すぐ近くには、弘法大使空海が修行した御厨人窟が。
空海の漫画や小説だと、だいたいここでの修業して最後に金星が口のなかに入るシーンから入ったりします。
この洞窟からみえる景色が空と海だけだったから、空海と名付けたという話もあります。
うちの家は、亡くなった祖母も私の父も高野山に眠っており、昔から何度も高野山にお参りしていますので、この場所はとても感慨深い場所でもあります。
地学、防災的には、先程のエピソード。お大師さんが修行したころは空と海がみえたということですが、いまこの洞窟からは海はみえません。
それだけ地震などによって土地が隆起していることをここでも理解することができます。
順番が前後しましたが、前述のように、室戸岬では、斑レイ岩の地層と、砂岩泥岩の互層の地層が南端を境にきれいにわかれています。
室戸岬南端の海岸にでてみましょう。
砂岩泥岩の互層(タービダイト)が観察できます。
タービダイトについてはこれまで何度か説明していますが、地震などを含めた様々な原因により海底地すべりが起こったときに、砂の層と泥の層が滑り落ちます。
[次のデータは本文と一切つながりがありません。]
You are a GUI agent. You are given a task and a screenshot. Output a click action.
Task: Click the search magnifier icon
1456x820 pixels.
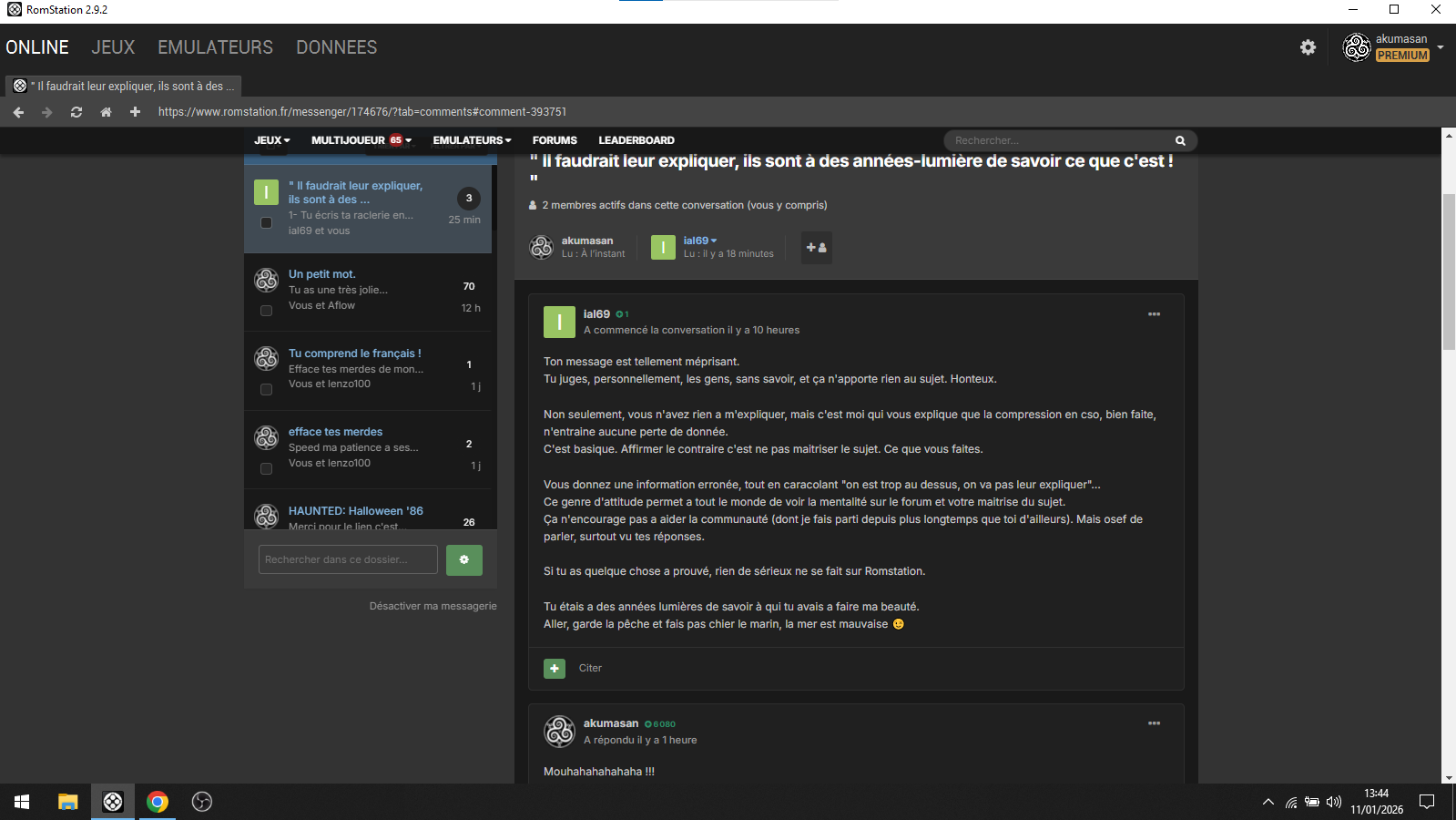coord(1180,140)

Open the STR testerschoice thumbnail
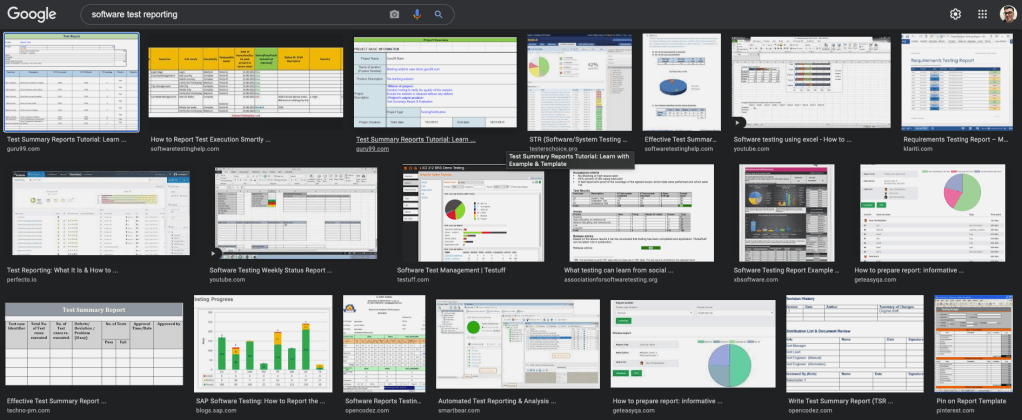click(581, 81)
ペットボトルなどでも簡単に実験できるように、その場合、粒子の大きな砂の層が下にたまり、細かな砂の層はその上にたまります。
これで砂と泥のセットの層が1つできます。
さらにその後時間が立って次の地すべりが起こると、その上に、さらにまた砂の層と泥の層が堆積します。
それが気の遠くなるような時間を経て固まった砂岩と泥岩の互層ができていきます。
繰り返しになりますが、砂岩と泥岩のワンセットが一回の地すべりの存在を意味します。
それが何度も何度も起きて写真のような何重もの互層になっているのです。
写真でみているのはほとんどが砂岩です。
砂岩と砂岩にはさまれた泥岩の層は侵食に弱いので削られていきます(砂岩と砂岩の間に少し隙間がみえるのがそうです)。
大陸の河川の河口から運ばれた砂や泥が最終的に深い海の底にたまりこのタービダイトができます。
その後、海洋プレートに乗って移動してきてまた陸地に戻ってきて日本列島に付加体として付加されまた陸に戻るという壮大な循環です。
陸地にぐいっと押し付けられこうした地層の上下になっているのでしょうか。
褶曲しています。
押し付けられたときの圧力による褶曲でしょうか。
海底地すべりの段階での褶曲かもしれないですね。
層の厚さに変化があるのも面白いですね。
室戸岬の南端部のタービダイト層からは室戸岬の灯台もきれいにみえました。